- [Text segment]:
####

ASEE Inaugural Award For NJIT Chemical Engineering Professor
NEWARK, May 14- This spring, two New Jersey Institute of Technology (NJIT) professors and one staff member will or have received national awards for their efforts to improve student learning and classroom teaching.
Angelo J. Perna, Ph.D. professor of chemical and environmental engineering and associate dean of Newark College of Engineering (NCE) at NJIT will be the inaugural recipient of the Robert G Quinn Award from the American Society for Engineering Education (ASEE), based in Baltimore.
The Quinn Award was established by Agilient Technologies and is given to an individual in recognition of outstanding contributions in providing and promoting excellence in experimentation and laboratory instruction. Perna will receive the award at the ASEE June 27 conference and exposition to be held in Albuquerque, N.M.
Perna joined the NCE faculty in 1967 and has received honors from professional groups and the school including the NJIT Robert W. Van Houten Alumni Award for Excellence in Teaching, the Allan R.Cullimore Medal for Distinguished Service and the NJIT Board of Overseers Public and Institute Service Award.
Another NJIT faculty member, Robert English, chairperson of the NCE Department of Engineering Technology, will also receive at the ASEE conference, the James H. McGraw Award. The McGraw Award, that includes a $1000 honorarium, recognizing outstanding contributions to the advancement of engineering technology education.

####

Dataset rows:
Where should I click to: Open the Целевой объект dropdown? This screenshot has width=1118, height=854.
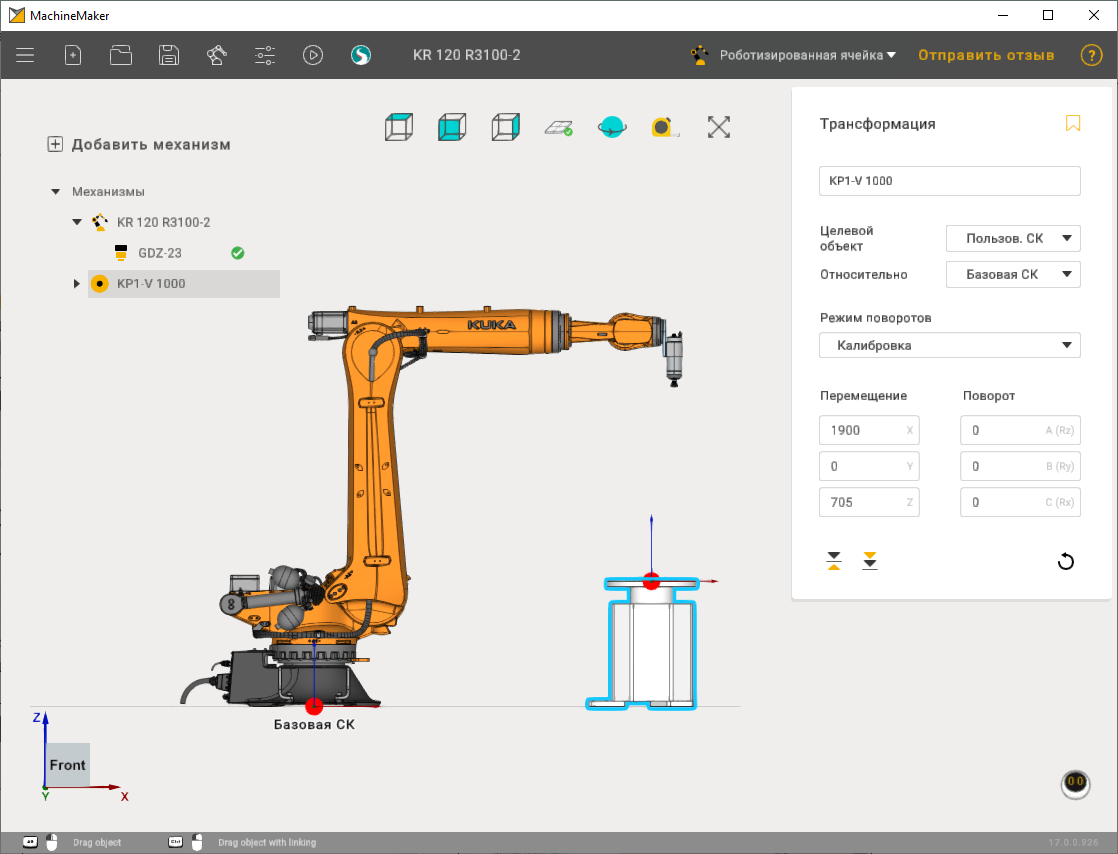(x=1013, y=238)
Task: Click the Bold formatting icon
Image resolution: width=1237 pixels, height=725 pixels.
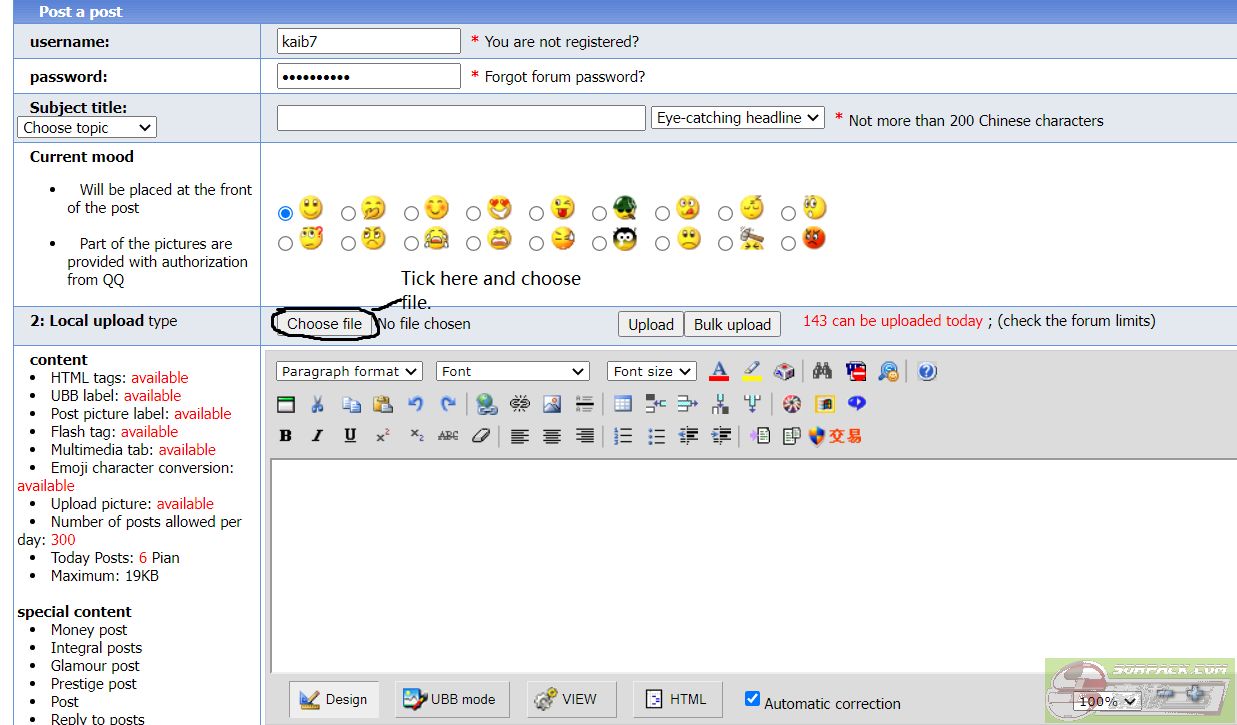Action: point(286,436)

####

- [Given problem A]:
Rewrite the passage on the NJIT engineering awards starting at "Perna joined the" and ending at "Institute Service Award.", putting "distinctions" in place of "honors".
- [Given problem B]:
Repeat every line of the dataset rows listing exactly as it stands, leaving out the pictures.

- [Exercise response A]:
Perna joined the NCE faculty in 1967 and has received distinctions from professional groups and the school including the NJIT Robert W. Van Houten Alumni Award for Excellence in Teaching, the Allan R.Cullimore Medal for Distinguished Service and the NJIT Board of Overseers Public and Institute Service Award.

- [Exercise response B]:
Where should I click to: Open the Целевой объект dropdown? This screenshot has width=1118, height=854.
(x=1013, y=238)
Task: Click the Bold formatting icon
Image resolution: width=1237 pixels, height=725 pixels.
Action: point(286,436)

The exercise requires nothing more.